A week ago today, I woke up into shock.
The same email arrives a hundred times:  "What do we do now?"
Throw out our TVs and take a nap for the next 4 years?  Move to another country?  Stop talking to neighbors and relatives who voted for Bush?  Give Texas back to Mexico?  Secede?
No.  We stand up every day and defeat this mugging of our democracy.  
But it's like doing the laundry, or cleaning the house, if we don't take care of it on a regular basis, it'll definitely get out of control.  To stop our country's slide toward some right-wing theocracy, we have to take the offense, and each pursue an activism of our choosing, as an essential, ongoing part of our lives.  We can't sit waiting for the mythical "liberal media" to inform the public or frame the issues, we have to reach out directly, organize further, and frame the issues ourselves.
This is how it works on the other side, where the core components of Bush's coalition get together regularly, casually, around some passion:  Evangelicals in their churches, corporate leaders in their board rooms, NRA members pursuing their hobby, anti-abortion activists to picket Planned Parenthood, anti-gay activists to support constitutional amendments, upper income brackets at their country clubs, lobbyists to pool money and advance pet legislation, etc…
These groups have hot, unambiguous issues that bring them together, and their eventual inclusion in the Republican coalition, as wedge issues, is almost a by-product.  
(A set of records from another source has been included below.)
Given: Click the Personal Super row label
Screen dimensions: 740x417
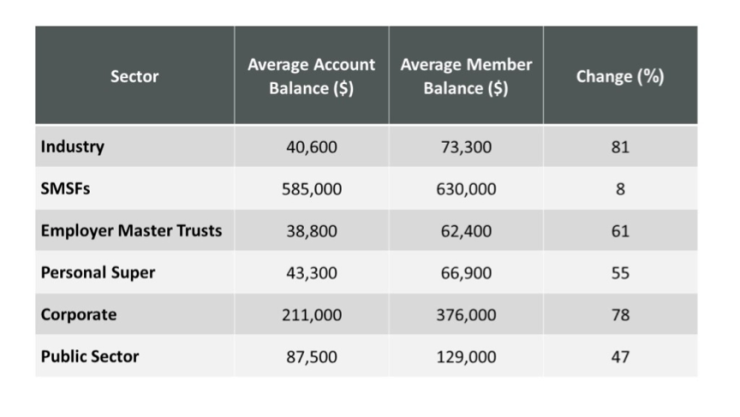Looking at the screenshot, I should coord(98,273).
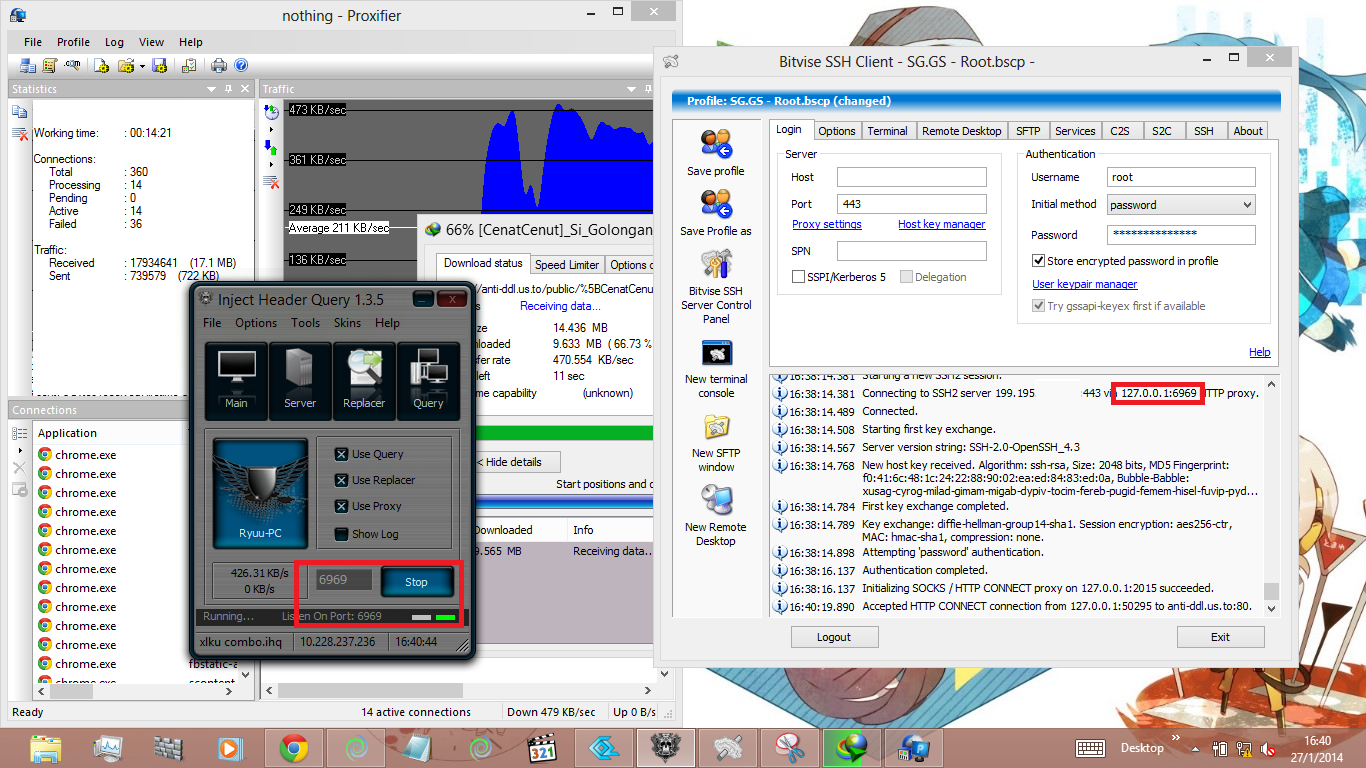Select the Query tool in Inject Header Query
This screenshot has height=768, width=1366.
(428, 380)
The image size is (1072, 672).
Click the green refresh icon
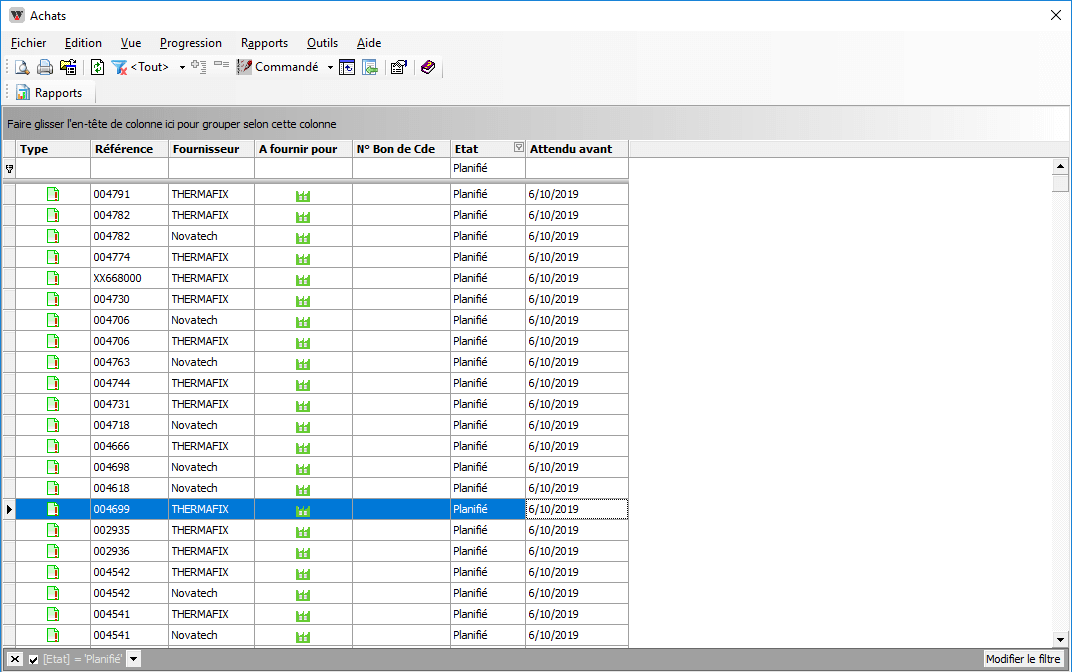point(97,68)
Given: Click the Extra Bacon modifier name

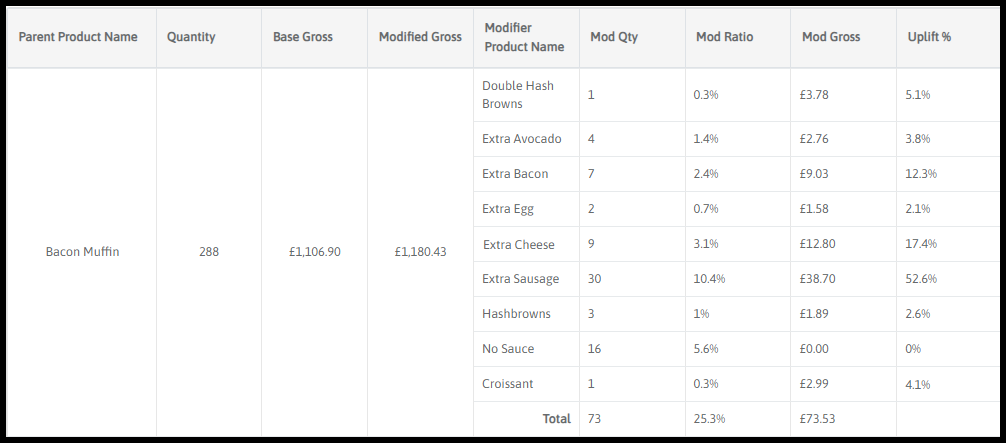Looking at the screenshot, I should (x=515, y=174).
It is truly disheartening that millions of people who voted for Bush (as much as half of them) did so thinking that "we invaded Iraq because they attacked us first."  But it does demonstrate that people aren't exactly getting their information from the New York Times.  We can whine about it all day long, call them ignorant, scream at the Republicans for exploiting and promoting ignorance, but let's face it, this is hardly the first time that ignorance has shaped our national politics, and unless we invent new ways to transform it, it won't magically fine-tune into some form of enlightenment on its own.  The "system" is not interested in an enlightened populace.
If you've ever split wood, you understand exactly how wedge issues work.  You drive a pointed wedge into a tiny fissure in a chunk of log, and after a few clobbers, the log suddenly splits in half.  The political right has successfully employed this method, with a mixed bag of activist groups that split off clusters of people from their own self-interest, by getting them roused up about a handful of easily oversimplified issues.
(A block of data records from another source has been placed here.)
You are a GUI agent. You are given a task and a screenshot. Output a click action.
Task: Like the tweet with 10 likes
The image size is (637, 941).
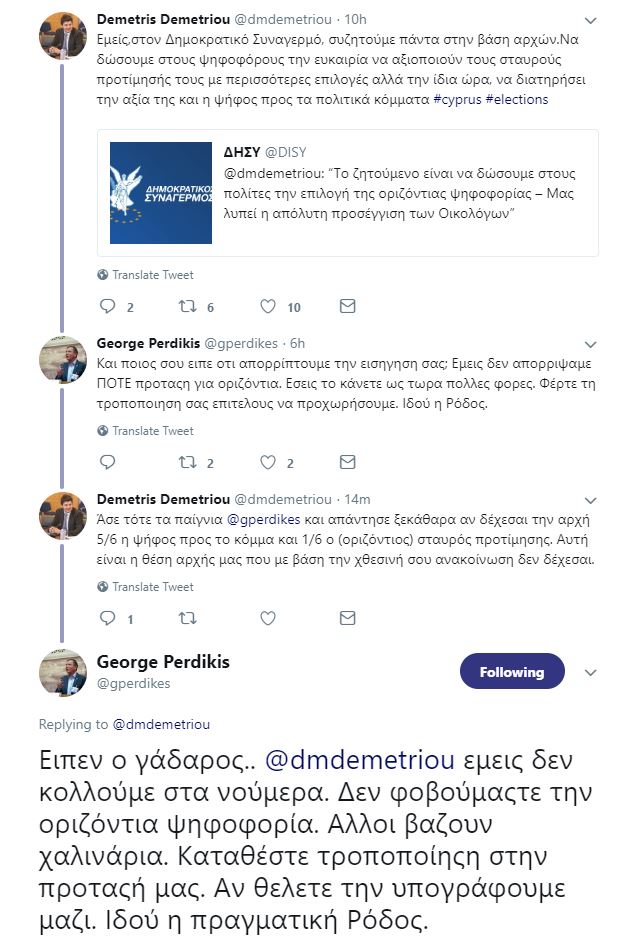pyautogui.click(x=268, y=307)
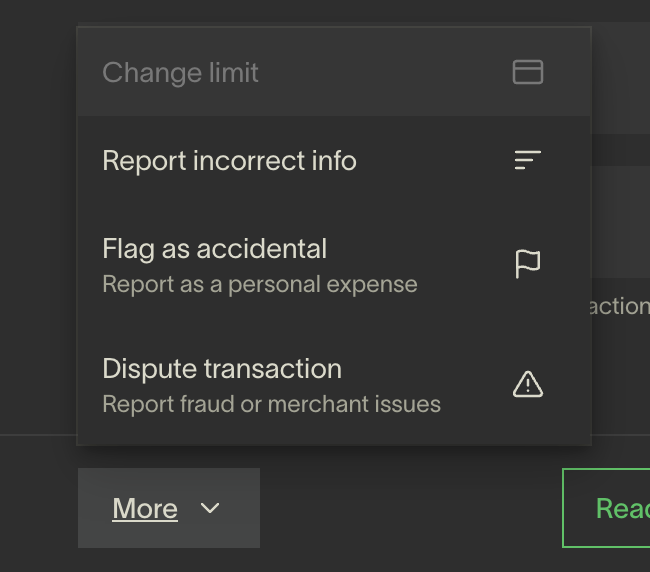Choose Report incorrect info from the menu
The width and height of the screenshot is (650, 572).
point(229,160)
We can reverse this, but our efforts have to be ongoing.  "It's hard work."  It's not good enough to get busy a few months before the next election.
And we don't all need to squeeze under one umbrella.  Instead, by each acting on the issues we feel most passionate about, we can create many such wedges.  Because their coalition is not nearly as free of cracks and contradictions as they'd like to project.
Environmental groups, labor unions, progressive women, peace activists, racial, religious and sexual minorities, educators and parents, universal healthcare advocates, communities of disabled, stem cell research proponents, prison reformers, promoters of consumer safety and corporate responsibility, champions of economic justice, separation of church and state monitors, liberal theologians and churchgoers, domestic violence education projects, election and campaign finance reformers, supporters of gun safety, progressive artists, writers, academics, lawyers and filmmakers  -- to name a few --  should plant a thousand different flowers, NOW.
Right and wrong is not some distinction that stops at the church door.
Impure water, dirty air, global warming, declining wages, outsourcing, diminishing employment benefits, the right to choose, sexism, inequitable wages, the war in Iraq, young Americans dying for global corporate interests, religious intolerance, perennial racism and anti-Semitism, intolerance of gay people, undermining of public education, the healthcare crisis, unaffordable health insurance, skyrocketing co-pays, empty lip service to people with disabilities, anti-science zealotry, corporate greed and the public risk it creates, the broken criminal justice system, growing poverty, the semi-poverty of minimum wage jobs, crusades to re-establish a "public faith," violence against women and children, electronic voting without paper backup, gun violence and too "liberal" gun laws, etc., these also are MORAL ISSUES, and we can expose the hypocrisy of those who try to define morality and ethics to serve reactionary policies.
If you were ever passionate and active around some "cause," now is the time to re-energize that cause by getting together with like-minded people to make the issues you feel passionately about into the issues that everybody cares about.  
"Politics" is not just an abstraction.  It all begins on the ground, in real circumstances, where government, church and corporate policies have real effects on real people.  
We need to "own the issues" we feel passionate about, and in the end, those passions will fuel positive change.
There are 207 weeks left until the next presidential election.  But it's not what the Democratic Party does between now and then that will decide that election.  It's what the rest of us do.  Our job is to transform America itself, every day and in every way, and the votes will follow.